• _Material for this exercise_
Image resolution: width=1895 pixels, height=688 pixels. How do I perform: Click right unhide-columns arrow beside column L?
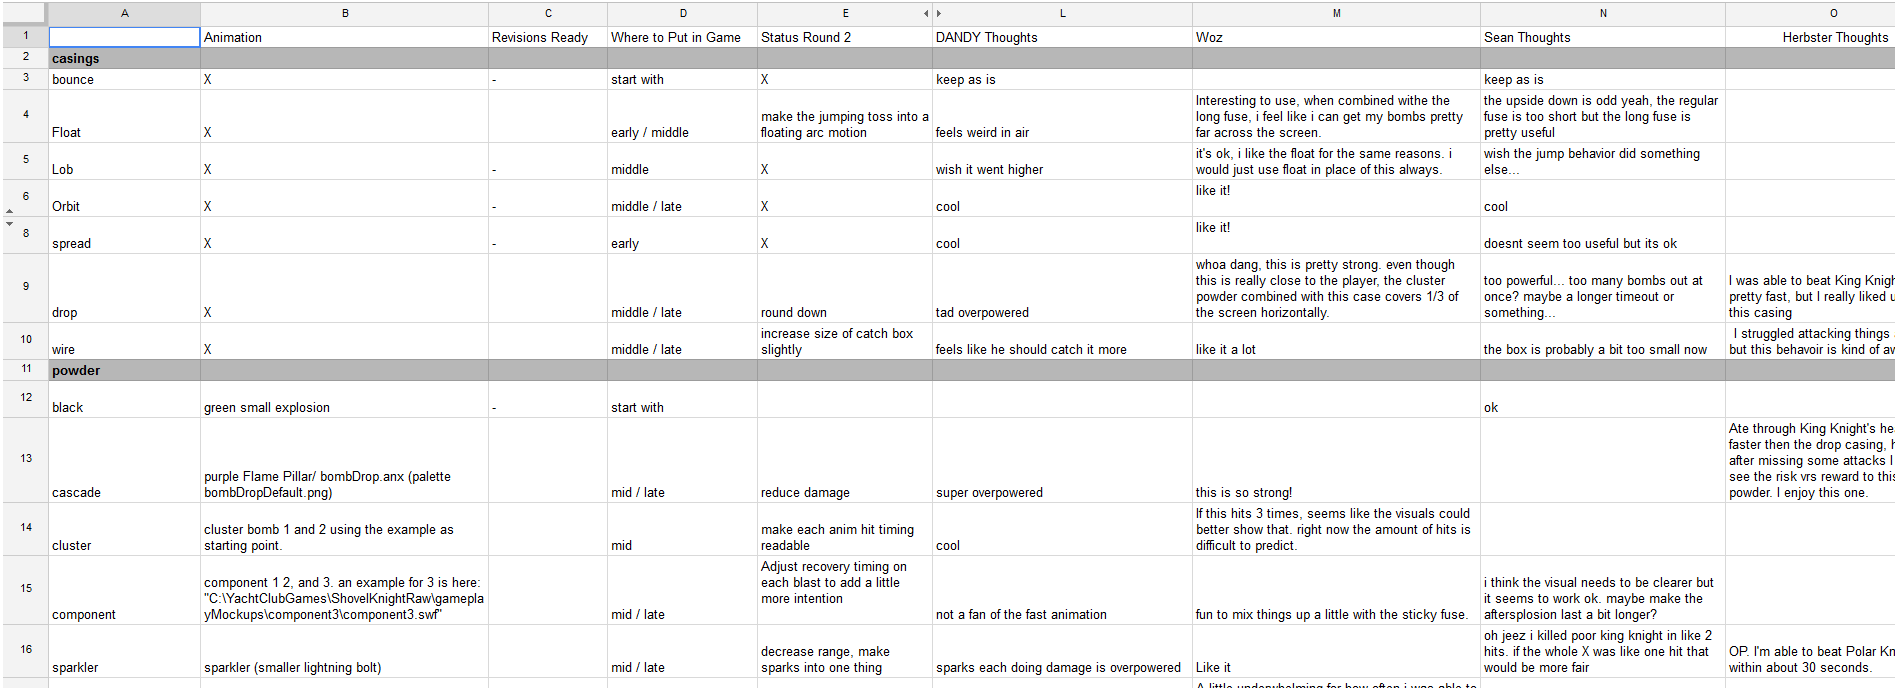coord(939,14)
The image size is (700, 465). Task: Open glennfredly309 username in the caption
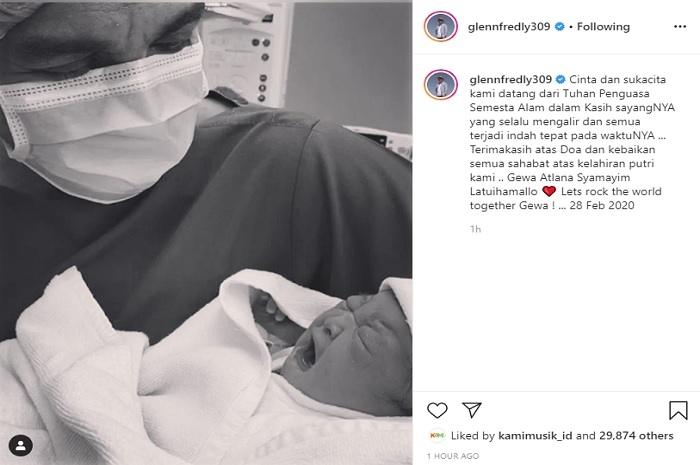click(511, 79)
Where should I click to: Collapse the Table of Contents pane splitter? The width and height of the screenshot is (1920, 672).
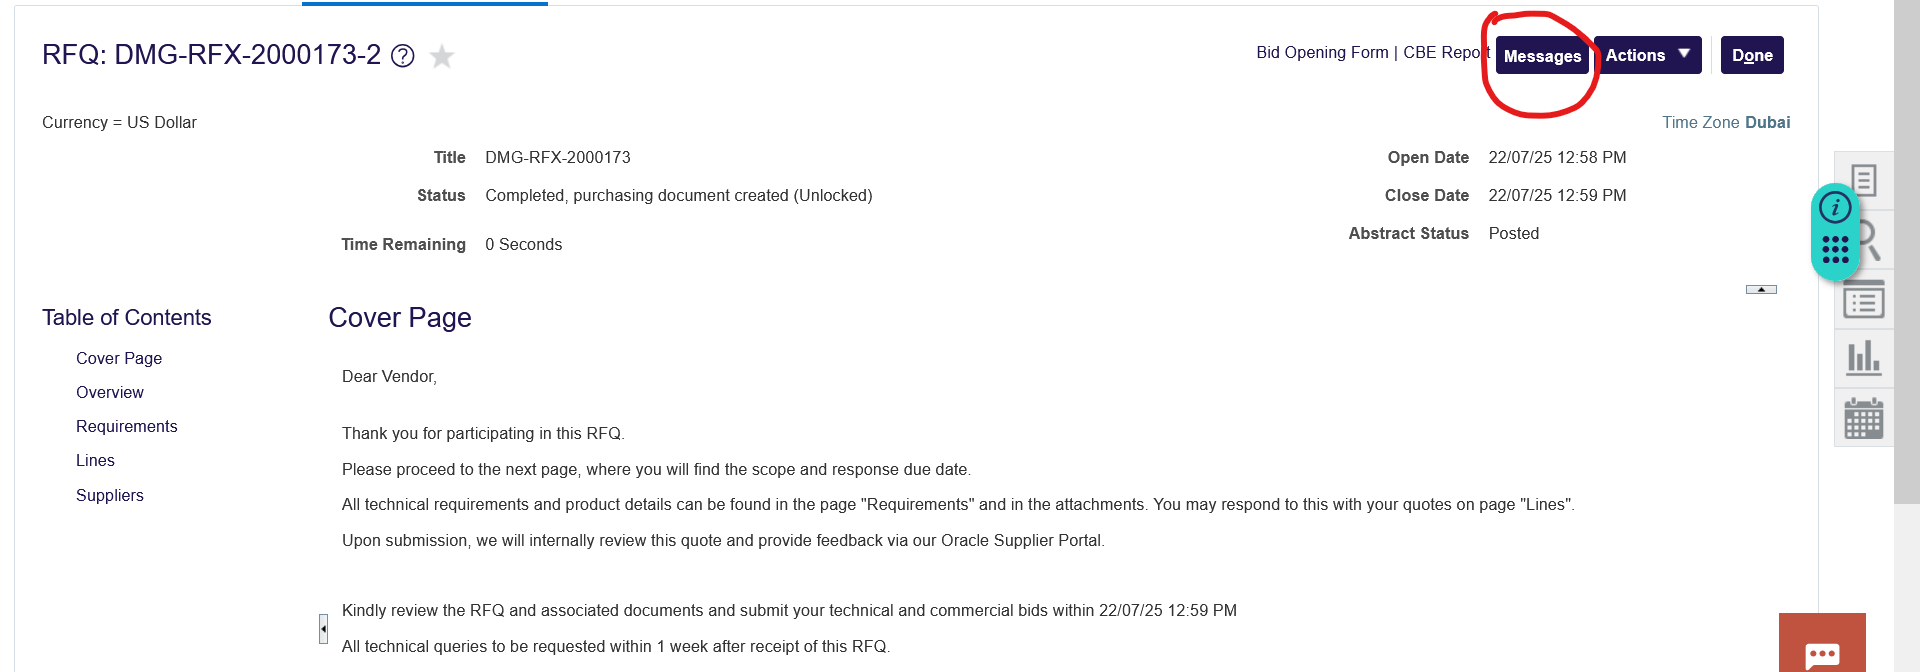tap(323, 628)
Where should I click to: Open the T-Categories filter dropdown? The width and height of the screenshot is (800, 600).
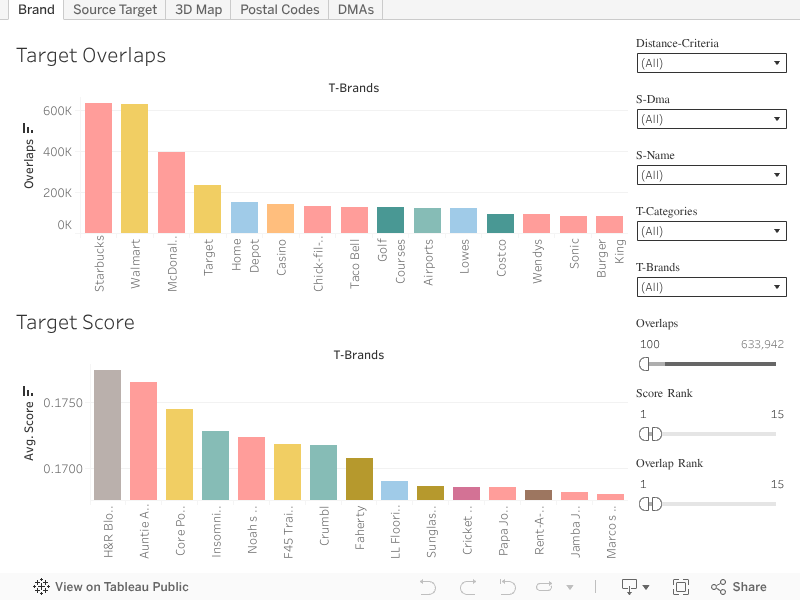click(711, 231)
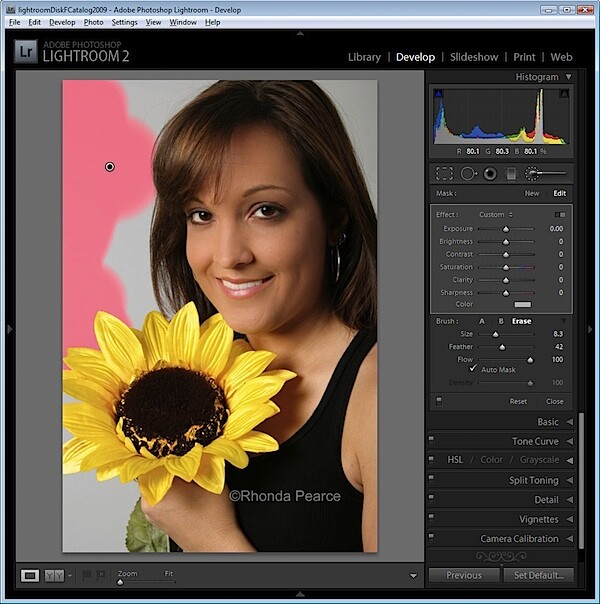Click the Previous button
This screenshot has width=600, height=604.
[464, 575]
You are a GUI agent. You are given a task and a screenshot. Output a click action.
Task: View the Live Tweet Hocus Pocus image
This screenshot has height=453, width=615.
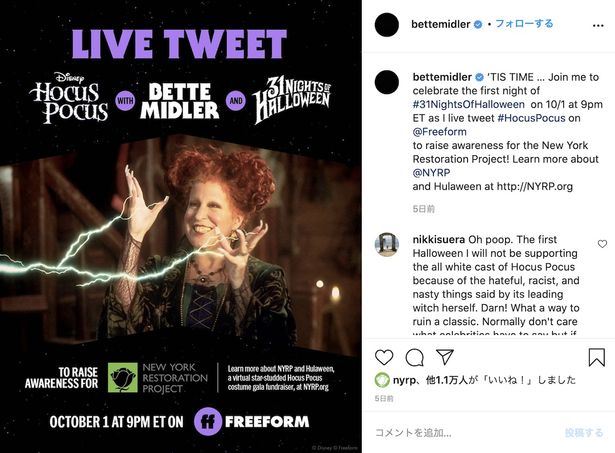(x=181, y=226)
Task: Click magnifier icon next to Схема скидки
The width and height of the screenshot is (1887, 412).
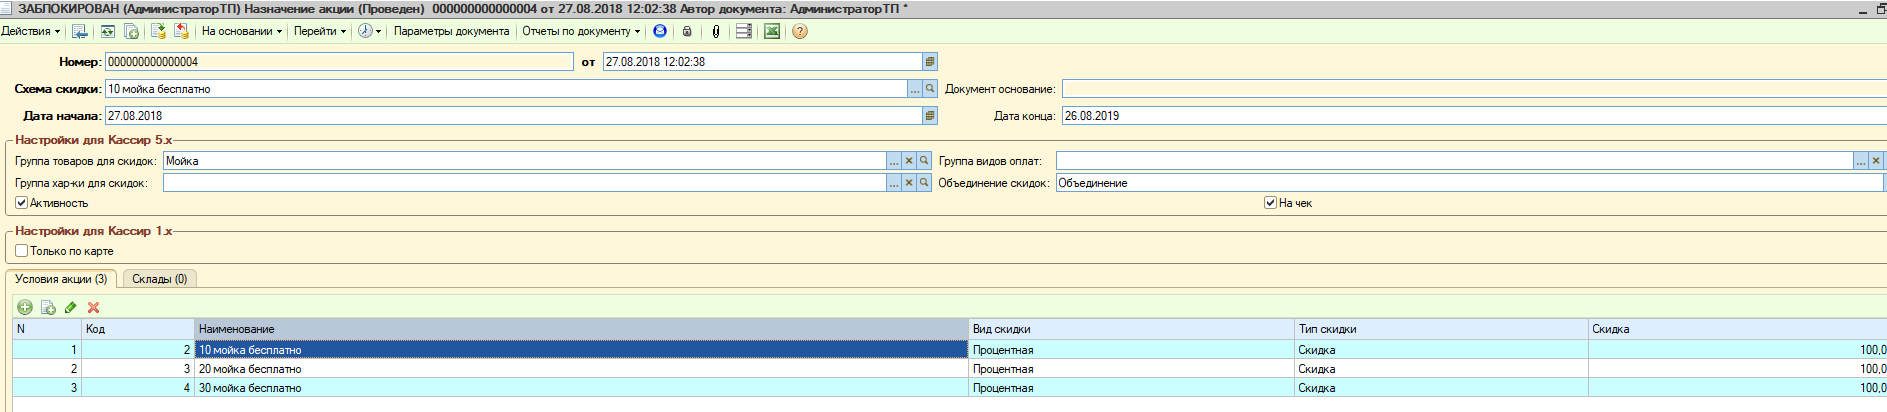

• _Activity_
The answer must be the entries above, printed exactly, with no pictures.

• _Answer to this task_
Image resolution: width=1895 pixels, height=688 pixels. How do I perform: Click right unhide-columns arrow beside column L?
coord(939,14)
The image size is (700, 465). Task: Open glennfredly309 username in the caption
click(511, 79)
Where should I click to: Collapse the Table of Contents pane splitter? The width and height of the screenshot is (1920, 672).
tap(323, 628)
Where should I click to: Open the T-Categories filter dropdown? The width and height of the screenshot is (800, 600).
click(711, 231)
Click the Previous button
This screenshot has width=600, height=604.
[464, 575]
You are a GUI agent. You are given a task and a screenshot. Output a click action.
Task: View the Live Tweet Hocus Pocus image
This screenshot has height=453, width=615.
(x=181, y=226)
Task: Click magnifier icon next to Схема скидки
The width and height of the screenshot is (1887, 412).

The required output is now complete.